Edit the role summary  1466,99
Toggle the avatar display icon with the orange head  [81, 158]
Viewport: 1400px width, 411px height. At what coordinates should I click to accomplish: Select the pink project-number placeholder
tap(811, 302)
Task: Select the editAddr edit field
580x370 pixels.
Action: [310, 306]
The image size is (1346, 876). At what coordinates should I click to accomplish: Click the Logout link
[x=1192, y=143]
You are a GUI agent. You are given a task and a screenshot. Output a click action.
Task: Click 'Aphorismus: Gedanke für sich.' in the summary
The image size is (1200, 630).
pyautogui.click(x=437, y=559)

--

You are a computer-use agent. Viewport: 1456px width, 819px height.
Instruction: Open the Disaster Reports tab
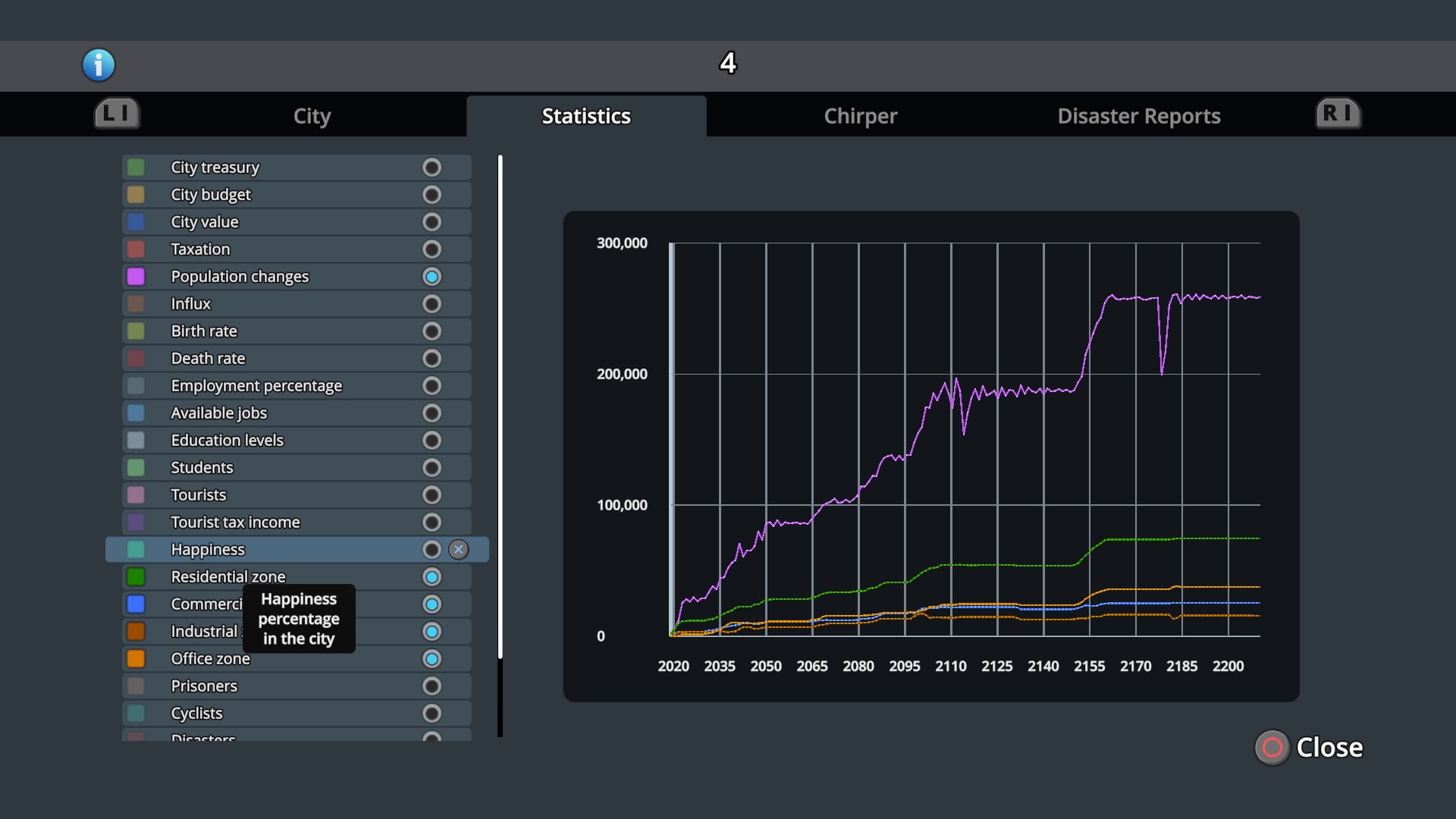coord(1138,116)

▶ Written instruction: Please output the records between the line holding "The image size is (1346, 876)." and the line holding "pyautogui.click(x=437, y=559)", inclusive, as a JSON list of strings, one per line, leaving out blank lines.

▶ Response for this exercise:
[
  "The image size is (1346, 876). At what coordinates should I click to accomplish: Click the Logout link",
  "[x=1192, y=143]",
  "You are a GUI agent. You are given a task and a screenshot. Output a click action.",
  "Task: Click 'Aphorismus: Gedanke für sich.' in the summary",
  "The image size is (1200, 630).",
  "pyautogui.click(x=437, y=559)"
]